Where: server/_core/index.ts (spawns FastAPI + bridge), server/hypermesh_bridge.py.

Change: Node keeps only the web/tRPC + auth role and talks to one FastAPI over HTTP (HYPERMESH_API_URL). Delete the bridge (after P0.4 deprecation). Add a supervised health-check: if FastAPI is unreachable, tRPC returns a clean 503 with a “backend starting” state instead of opaque 502s. Document the two-process topology (web + db-api) as the supported deployment.

Acceptance: one node + one python process; bridge gone; FastAPI-down → graceful 503. Effort: 1 wk. Risk: medium.


P1.6 — SDK to 1.0 (the front door) 🟢 adoption

Section titled “P1.6 — SDK to 1.0 (the front door) 🟢 adoption”

Where: sdk-ts/src/ — strongest existing surface (typed, zero-dep).

Change: full type coverage for connectors/analytics/virtual (currently partial); retry + backoff with idempotency awareness; semver 1.0 + CHANGELOG; quickstart README (“install → create table → insert → query in 10 lines”); publish pipeline.

Acceptance: 1.0 published, npm i quickstart runs end-to-end against a local server. Effort: 1 wk. Risk: low.


P1.7 — CI/CD + automated backups 🟠 ops

Section titled “P1.7 — CI/CD + automated backups 🟠 ops”

Where: new .github/workflows/ci.yml; docker-compose*.yml; _cli.py backup (539-619).

Change:

  • CI: pytest (incl. new injection/crash/txn suites), tsc, vitest, docker build, a dependency/secret scan. Block merge on red.
  • Backups: a sidecar/cron that runs hmdb backup on a schedule to a configured target (S3/GCS), with restore-verification in CI (backup → restore → integrity check).

Acceptance: PRs run CI green-gated; nightly backup artifact produced and test-restored. Effort: 1 wk. Risk: low.
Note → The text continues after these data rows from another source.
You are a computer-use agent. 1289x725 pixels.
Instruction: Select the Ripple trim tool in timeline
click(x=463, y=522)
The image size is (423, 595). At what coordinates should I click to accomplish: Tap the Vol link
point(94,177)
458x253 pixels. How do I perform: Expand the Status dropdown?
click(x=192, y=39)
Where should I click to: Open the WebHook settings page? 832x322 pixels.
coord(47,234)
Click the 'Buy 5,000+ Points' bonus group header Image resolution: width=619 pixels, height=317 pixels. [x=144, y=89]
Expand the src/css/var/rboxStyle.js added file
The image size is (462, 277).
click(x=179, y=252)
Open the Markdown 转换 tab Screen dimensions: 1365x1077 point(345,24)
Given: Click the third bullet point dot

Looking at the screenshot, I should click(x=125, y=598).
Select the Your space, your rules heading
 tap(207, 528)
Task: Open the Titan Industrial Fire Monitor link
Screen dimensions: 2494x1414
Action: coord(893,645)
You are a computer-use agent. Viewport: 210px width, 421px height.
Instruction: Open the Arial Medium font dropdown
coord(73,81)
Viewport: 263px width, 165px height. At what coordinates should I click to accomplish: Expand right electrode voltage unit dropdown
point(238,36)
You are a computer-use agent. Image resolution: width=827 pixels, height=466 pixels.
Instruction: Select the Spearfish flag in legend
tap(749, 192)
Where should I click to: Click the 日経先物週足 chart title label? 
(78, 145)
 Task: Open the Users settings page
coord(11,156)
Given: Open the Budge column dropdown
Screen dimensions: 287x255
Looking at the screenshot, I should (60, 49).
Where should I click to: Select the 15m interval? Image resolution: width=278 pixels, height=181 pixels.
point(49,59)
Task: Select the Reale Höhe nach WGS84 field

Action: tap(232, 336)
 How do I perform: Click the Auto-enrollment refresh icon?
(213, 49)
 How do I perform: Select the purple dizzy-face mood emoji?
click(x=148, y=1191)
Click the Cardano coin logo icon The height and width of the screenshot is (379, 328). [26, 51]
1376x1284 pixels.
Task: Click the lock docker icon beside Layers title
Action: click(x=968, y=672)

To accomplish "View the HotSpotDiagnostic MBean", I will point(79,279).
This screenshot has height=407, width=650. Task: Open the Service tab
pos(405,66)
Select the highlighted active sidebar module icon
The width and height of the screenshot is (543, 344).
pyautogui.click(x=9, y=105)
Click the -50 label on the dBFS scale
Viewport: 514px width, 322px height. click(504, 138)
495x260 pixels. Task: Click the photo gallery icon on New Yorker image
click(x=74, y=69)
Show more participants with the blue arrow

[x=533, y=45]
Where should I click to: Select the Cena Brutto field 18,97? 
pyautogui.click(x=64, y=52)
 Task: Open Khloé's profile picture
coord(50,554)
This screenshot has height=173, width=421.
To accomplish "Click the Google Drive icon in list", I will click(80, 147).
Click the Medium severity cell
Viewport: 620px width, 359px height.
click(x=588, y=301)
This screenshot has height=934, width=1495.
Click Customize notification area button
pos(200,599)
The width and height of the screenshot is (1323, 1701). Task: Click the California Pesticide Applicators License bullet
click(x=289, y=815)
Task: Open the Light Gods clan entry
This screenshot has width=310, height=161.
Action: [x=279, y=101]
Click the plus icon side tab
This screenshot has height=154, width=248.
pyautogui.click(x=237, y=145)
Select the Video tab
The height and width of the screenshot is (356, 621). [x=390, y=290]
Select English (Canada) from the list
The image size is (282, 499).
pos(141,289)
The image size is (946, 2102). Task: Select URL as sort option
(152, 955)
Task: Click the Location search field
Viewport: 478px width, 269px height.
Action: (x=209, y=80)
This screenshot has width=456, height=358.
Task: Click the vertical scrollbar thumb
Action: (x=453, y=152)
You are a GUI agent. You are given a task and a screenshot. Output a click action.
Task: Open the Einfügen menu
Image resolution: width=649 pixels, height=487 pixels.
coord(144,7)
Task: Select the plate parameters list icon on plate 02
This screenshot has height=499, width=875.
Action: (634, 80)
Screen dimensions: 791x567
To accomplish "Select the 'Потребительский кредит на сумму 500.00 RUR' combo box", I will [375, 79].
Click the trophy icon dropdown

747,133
  • Phase 0 ships first, independently (days).
  • P1.1 + P1.2 are joined (durability + atomic commit share the WAL changes) — do as one ~3–4 wk workstream, behind the fault-injection suite.
  • P1.3/P1.4 parallelizable after P1.1 lands (they touch the C query path; coordinate merges).
  • P1.5/P1.6/P1.7 are independent and can run in parallel by a second person.
  • No Snowflake/Postgres Virtual backend; Virtual stays DuckDB + “experimental.”
  • No new AI surface; SNN/RAG stay as-is, labeled experimental.
  • No new Mayo/JAMA ML claims beyond the honest reframe in P0.5.